14 Unbiased mean versus biased variance in plain English
One of the things I have learned during my statistics course is that mean is an unbiased estimator whereas variance is a biased estimator and, therefore, requires a correction29. Here I attempt to provide an intuition for why that is the case using as few formulas as possible.
We start by noting that a sample mean (mean of the data that you have) is (almost) always different from the population “true” mean you are interested in. This is a trivial consequence of sampling variance. It would be pretty unlikely that you would hit exactly the “true” population mean with your limited sample. This means that your sample mean is wrong but it is a wrong in a balanced way. It is equally likely to be larger and smaller than the “true” mean30. Therefore, if you would draw infinite number of samples of the same size and compute their sample means these random deviations to the left and to the right from the true mean would cancel each other out and on average your mean estimate will correspond to the true mean. In short, all sample means are wrong individually but correct on average. Thus, they are not wrong in a systematic way and, in other words, mean is an unbiased estimator.

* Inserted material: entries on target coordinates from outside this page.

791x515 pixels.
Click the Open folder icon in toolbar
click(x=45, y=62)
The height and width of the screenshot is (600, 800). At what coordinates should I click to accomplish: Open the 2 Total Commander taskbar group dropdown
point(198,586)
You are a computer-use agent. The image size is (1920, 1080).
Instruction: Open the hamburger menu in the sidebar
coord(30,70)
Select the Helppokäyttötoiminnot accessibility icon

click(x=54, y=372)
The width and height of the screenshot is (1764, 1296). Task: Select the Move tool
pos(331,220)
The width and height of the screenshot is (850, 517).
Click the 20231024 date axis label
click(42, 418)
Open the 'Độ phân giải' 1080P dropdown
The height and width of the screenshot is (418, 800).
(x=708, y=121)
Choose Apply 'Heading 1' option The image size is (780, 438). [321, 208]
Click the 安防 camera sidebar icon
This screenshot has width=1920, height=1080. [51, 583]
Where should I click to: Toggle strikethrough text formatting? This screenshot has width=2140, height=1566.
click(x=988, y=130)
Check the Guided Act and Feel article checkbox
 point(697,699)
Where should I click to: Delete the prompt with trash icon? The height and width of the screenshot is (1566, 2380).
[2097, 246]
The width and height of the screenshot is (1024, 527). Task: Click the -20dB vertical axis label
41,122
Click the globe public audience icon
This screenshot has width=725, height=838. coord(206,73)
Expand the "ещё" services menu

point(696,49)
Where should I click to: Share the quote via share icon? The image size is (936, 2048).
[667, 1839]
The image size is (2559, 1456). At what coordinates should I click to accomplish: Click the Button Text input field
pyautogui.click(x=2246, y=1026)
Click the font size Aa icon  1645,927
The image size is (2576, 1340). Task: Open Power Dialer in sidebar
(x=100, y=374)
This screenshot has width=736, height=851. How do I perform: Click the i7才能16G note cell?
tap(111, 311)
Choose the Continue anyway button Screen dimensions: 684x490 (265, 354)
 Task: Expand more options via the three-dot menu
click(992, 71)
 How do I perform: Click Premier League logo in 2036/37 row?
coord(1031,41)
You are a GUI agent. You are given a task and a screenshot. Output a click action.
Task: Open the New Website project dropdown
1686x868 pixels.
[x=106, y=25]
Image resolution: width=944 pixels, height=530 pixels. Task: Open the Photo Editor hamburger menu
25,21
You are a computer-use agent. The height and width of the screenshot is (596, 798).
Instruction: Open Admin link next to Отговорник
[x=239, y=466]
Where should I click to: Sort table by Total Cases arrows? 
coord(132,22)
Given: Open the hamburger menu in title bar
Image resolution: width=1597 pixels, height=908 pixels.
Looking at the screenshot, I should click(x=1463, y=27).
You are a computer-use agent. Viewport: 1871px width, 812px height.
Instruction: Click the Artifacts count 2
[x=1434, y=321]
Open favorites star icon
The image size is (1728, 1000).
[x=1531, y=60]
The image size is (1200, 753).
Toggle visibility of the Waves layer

What about variance? Variance is just an average squared distance to the true population mean \(\mu\): \(\frac{1}{N}\sum\limits^{N}_{i=1}{(x_i-\mu)^2}\). Unfortunately, you do not know that true population mean and, therefore, you compute variance (a.k.a. average squared/ L2 distance) relative to the sample mean \(\bar{x}\): \(\frac{1}{N}\sum\limits^{N}_{i=1}{(x_i-\bar{x})^2}\) and that makes all the difference. Recall that if you use squared distance as your loss function, sample mean is the point that has minimal average distance to all points in the sample31. To put it differently, sample mean is the point that minimizes computed variance. If you pick any other point but the sample mean, the average distance / variance will necessarily be larger. However, we already established that true population mean is different from the sample mean and if we would compute sample variance relative to the true mean, it would be larger (again, because it is always larger for any point that is not a sample mean). How much larger will depend on how wrong the sample mean is (something we cannot know) but it will always be larger. Thus, variance computed relative to the sample mean is systematically smaller than than the “correct” variance, i.e. it is a biased estimator. Hence the \(\frac{1}{n-1}\) instead of \(\frac{1}{n}\) that attempts to correct this bias “on average”. As with the mean, even a corrected variance for the sample is wrong (not equal to the true variance of the hidden distribution that we are trying to measure) but, at least, it is not systematically wrong.